Exercise: Create an generative AI using your own data

Create new AI hub resource and create an ada-002 embedding model and gpt-4o model. Add data in the form of PDF documents with travel brochures for cities and index them with Azure AI Search.

Set up the chat with the indexed data in the chat playground and give it a prompt and observe usage and citing of the indexed data.

Using code, call the chat model with the Azure AI Search index and vectorize the query. Give it a prompt and observe usage and citing of the indexed data.

Exercise: Apply Content Filters to prevent output of harmful content, Set Guardrails

Create an AI Foundry gpt-4o model. Set up content filters and see changes in responses to high offensive or worrisome prompts.

For guardrails, explored content filters and the ways in which they can help safeguard against potentially harmful or offensive content like sexual, violence, self-harm, and hate content. Content filters are only one element of a comprehensive responsible AI solution.

Exercise: Evaluate generative AI model performance

Create two models and upload travel agent chat questions and expected answers. Use manual inspection of results with the questions with gpt-4o to evaluate answers. Use automated evaluation of gpt-4o-mini using gpt-4o as an evaluator based on various methods like semantic comparison.

Exploration Questions - Authentication, RAG, Model changes

Q: What are ways for an application to authenticate for using the API?

Entra ID is preferred. In the lab, az login does that login. If an application cannot use Entra ID, the API endpoints and keys can be used, but not recommended.

Q: I’m interested in the RAG app we worked on yesterday in the labs and expanding on it like an operational knowledge base for employees. What is your recommendation after this course to apply the RAG concepts we learned. So far going through the Python SDK docs, library docstrings and Microsoft Learn docs for Azure AI Search, Azure AI Foundry Models were helpful

Read and understand vector databases and Azure AI Search for indexing data.

Another approach is investigate data stores like Cosmos DB. Content can be stored as a vector in a database and application calling the model can use the database. For examples, vectors can be added as an additional column in a table.

Q: What happens when models change?

If using a specific model like gpt-4o, the model might be updated with the latest training information, but the same version of the model would have similar reasoning and functionality and not require further changes after deployment and use with a solution.

◆ Material shown ◆

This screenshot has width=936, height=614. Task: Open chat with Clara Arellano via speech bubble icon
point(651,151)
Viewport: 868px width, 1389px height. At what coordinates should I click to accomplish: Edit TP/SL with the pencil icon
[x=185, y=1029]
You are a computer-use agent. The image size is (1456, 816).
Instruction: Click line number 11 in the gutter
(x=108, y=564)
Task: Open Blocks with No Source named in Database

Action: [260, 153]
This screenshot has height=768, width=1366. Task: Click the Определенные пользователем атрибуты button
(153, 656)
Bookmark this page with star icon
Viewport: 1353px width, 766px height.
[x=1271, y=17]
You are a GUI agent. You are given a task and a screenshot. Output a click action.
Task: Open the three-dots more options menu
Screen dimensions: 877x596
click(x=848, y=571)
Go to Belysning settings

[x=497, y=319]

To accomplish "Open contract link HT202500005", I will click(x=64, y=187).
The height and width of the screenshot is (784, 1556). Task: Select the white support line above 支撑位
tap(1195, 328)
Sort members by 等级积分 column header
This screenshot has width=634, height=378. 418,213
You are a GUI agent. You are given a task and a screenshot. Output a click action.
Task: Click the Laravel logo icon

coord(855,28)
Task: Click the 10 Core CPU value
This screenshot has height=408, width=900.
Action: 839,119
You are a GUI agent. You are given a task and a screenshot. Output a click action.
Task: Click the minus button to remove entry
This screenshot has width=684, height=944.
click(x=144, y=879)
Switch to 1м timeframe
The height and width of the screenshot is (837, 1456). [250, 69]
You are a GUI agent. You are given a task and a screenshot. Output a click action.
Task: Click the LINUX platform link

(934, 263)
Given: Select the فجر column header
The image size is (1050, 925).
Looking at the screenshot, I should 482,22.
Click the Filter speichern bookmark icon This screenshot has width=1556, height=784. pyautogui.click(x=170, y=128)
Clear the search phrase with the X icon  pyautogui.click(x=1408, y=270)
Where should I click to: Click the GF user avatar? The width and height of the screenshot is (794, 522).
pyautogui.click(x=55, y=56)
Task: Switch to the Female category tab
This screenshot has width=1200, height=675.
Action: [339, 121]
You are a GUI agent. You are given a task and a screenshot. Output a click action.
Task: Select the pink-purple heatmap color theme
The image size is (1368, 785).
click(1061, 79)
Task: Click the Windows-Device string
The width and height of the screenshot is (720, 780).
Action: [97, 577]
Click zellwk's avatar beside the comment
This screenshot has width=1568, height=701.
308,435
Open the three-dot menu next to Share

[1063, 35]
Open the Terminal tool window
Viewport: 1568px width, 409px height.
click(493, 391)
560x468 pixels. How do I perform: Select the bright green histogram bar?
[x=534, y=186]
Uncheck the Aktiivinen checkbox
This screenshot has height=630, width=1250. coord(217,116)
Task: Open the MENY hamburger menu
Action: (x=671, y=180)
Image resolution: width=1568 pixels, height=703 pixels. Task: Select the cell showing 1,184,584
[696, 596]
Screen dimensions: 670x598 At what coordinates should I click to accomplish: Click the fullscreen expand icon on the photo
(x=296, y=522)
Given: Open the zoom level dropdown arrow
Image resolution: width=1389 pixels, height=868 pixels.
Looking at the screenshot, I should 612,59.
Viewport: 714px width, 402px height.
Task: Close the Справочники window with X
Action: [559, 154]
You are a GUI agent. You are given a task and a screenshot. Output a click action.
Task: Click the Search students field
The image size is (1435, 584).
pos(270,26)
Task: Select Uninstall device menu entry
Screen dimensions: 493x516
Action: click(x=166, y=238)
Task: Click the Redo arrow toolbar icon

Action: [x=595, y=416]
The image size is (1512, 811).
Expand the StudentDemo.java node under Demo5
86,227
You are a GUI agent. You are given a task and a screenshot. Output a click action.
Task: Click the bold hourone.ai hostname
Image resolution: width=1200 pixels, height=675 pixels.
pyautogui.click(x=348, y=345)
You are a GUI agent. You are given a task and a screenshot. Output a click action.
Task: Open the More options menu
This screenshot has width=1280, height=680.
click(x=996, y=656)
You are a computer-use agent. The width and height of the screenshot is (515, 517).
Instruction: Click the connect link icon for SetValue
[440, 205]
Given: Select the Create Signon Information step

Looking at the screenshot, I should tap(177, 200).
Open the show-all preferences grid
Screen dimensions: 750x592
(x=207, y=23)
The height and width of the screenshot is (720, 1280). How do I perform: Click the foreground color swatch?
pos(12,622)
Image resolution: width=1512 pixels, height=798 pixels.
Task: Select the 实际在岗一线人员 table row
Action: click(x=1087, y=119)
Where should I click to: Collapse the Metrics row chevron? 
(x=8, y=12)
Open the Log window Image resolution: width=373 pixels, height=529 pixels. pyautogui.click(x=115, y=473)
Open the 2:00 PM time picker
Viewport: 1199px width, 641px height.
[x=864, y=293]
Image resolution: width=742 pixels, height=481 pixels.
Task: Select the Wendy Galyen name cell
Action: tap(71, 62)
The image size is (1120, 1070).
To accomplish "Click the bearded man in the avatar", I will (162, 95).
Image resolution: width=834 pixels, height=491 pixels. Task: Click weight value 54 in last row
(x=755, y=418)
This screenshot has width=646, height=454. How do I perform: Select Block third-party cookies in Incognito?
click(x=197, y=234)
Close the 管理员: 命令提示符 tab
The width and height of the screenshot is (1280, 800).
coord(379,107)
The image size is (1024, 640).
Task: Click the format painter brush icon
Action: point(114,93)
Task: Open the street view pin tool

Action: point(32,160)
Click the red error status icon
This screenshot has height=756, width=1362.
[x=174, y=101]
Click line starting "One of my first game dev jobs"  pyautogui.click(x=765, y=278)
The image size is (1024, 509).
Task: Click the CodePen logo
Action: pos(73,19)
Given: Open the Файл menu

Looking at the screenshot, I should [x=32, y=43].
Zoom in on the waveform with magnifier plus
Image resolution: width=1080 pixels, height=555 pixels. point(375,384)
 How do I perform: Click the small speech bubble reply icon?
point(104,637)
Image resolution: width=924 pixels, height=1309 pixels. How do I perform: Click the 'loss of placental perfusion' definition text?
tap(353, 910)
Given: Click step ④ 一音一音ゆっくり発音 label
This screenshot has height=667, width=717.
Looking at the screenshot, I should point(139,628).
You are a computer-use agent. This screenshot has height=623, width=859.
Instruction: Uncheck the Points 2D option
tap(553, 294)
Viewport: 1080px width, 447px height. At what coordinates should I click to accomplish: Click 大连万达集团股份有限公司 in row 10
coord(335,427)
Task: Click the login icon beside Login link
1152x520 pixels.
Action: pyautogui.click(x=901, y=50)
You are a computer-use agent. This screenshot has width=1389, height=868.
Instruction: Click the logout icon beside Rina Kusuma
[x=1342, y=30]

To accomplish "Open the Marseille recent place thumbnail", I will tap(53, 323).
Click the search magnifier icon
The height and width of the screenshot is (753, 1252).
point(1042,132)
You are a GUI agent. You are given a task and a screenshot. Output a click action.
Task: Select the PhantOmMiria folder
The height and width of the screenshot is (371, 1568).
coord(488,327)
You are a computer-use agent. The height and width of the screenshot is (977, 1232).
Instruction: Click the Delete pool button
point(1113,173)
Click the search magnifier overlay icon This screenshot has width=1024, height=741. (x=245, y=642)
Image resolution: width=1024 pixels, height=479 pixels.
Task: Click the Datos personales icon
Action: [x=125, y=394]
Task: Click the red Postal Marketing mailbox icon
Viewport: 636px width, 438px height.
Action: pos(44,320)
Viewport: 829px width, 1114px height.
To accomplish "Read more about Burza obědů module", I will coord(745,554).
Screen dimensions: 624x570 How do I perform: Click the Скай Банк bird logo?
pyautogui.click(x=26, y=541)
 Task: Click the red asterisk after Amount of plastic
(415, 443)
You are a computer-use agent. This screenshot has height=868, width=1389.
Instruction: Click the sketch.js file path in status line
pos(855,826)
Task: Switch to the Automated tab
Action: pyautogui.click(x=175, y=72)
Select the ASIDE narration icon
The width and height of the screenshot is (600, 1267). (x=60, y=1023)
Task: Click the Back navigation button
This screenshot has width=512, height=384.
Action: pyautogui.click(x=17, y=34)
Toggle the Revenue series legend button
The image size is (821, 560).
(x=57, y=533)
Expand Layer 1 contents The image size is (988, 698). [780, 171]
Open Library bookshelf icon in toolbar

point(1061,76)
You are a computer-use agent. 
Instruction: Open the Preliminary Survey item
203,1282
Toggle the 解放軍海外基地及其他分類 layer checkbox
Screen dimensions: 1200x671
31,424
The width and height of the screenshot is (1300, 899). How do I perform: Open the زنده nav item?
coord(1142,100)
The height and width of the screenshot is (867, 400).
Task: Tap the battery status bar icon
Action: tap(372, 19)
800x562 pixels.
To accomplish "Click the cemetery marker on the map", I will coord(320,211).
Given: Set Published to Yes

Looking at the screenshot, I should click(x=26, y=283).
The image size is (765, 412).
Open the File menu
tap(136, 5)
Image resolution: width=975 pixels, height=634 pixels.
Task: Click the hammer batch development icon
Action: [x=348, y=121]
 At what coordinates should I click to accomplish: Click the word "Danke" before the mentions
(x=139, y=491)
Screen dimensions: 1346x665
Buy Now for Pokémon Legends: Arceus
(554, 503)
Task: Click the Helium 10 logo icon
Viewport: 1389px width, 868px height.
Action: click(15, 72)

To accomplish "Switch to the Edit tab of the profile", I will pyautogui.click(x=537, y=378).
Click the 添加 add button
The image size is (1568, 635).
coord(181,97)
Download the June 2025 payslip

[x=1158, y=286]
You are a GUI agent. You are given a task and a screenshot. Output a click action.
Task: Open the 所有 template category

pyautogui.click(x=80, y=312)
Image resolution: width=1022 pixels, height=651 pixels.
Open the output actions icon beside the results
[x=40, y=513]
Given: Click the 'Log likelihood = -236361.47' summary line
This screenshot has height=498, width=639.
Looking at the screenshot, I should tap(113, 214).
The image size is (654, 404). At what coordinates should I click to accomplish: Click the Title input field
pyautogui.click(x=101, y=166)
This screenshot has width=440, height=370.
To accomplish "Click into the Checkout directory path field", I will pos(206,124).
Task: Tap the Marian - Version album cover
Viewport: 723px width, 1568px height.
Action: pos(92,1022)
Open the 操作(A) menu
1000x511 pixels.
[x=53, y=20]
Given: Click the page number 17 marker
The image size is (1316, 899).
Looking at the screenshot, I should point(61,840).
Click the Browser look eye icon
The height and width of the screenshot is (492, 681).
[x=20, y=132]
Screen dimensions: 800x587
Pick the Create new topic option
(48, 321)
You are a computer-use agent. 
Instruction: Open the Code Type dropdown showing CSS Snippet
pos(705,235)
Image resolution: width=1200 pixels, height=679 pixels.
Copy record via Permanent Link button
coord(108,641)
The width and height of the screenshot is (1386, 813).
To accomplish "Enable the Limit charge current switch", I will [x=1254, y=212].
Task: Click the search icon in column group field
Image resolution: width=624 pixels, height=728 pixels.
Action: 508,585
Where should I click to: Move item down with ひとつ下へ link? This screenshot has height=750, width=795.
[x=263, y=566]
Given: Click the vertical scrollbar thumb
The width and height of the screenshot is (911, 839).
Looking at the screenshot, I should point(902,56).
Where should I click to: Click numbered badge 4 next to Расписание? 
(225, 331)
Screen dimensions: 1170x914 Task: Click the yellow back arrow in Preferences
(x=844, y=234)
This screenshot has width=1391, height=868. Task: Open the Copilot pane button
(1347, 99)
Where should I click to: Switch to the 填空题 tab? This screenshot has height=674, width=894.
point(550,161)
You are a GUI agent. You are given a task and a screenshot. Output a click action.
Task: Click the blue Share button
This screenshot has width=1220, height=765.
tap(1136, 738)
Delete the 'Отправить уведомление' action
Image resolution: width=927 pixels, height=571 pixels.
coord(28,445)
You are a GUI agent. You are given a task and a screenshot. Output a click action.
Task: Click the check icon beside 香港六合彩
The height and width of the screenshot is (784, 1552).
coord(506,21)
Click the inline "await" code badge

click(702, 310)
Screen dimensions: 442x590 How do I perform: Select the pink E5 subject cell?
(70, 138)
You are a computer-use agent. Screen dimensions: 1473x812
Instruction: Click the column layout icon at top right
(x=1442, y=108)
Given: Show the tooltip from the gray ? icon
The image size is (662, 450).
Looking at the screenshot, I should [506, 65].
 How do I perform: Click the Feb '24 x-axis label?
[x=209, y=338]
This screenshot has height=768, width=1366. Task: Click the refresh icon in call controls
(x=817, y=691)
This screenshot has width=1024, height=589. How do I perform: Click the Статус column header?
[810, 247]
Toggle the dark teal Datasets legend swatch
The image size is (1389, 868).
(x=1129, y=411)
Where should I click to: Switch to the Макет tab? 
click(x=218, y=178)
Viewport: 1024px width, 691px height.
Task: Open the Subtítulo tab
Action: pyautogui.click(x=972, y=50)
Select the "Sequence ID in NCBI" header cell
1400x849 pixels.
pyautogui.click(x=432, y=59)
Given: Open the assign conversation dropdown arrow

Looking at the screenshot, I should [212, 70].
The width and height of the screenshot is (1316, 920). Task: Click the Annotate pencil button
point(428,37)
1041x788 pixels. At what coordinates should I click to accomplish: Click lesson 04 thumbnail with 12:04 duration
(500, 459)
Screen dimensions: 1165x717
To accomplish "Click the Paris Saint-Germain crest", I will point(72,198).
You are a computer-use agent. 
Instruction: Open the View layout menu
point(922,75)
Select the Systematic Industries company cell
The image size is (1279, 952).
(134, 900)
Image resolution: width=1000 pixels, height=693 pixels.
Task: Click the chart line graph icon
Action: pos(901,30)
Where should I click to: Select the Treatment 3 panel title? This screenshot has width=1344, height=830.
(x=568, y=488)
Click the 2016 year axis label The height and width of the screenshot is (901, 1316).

◆ Aim of the exercise ◆
Can you return, word for word, the part of the Azure AI exercise notes that opens with the words containing "Entra ID is" and closes with "for indexing data."?

◆ Written solution ◆
Entra ID is preferred. In the lab, az login does that login. If an application cannot use Entra ID, the API endpoints and keys can be used, but not recommended.

Q: I’m interested in the RAG app we worked on yesterday in the labs and expanding on it like an operational knowledge base for employees. What is your recommendation after this course to apply the RAG concepts we learned. So far going through the Python SDK docs, library docstrings and Microsoft Learn docs for Azure AI Search, Azure AI Foundry Models were helpful

Read and understand vector databases and Azure AI Search for indexing data.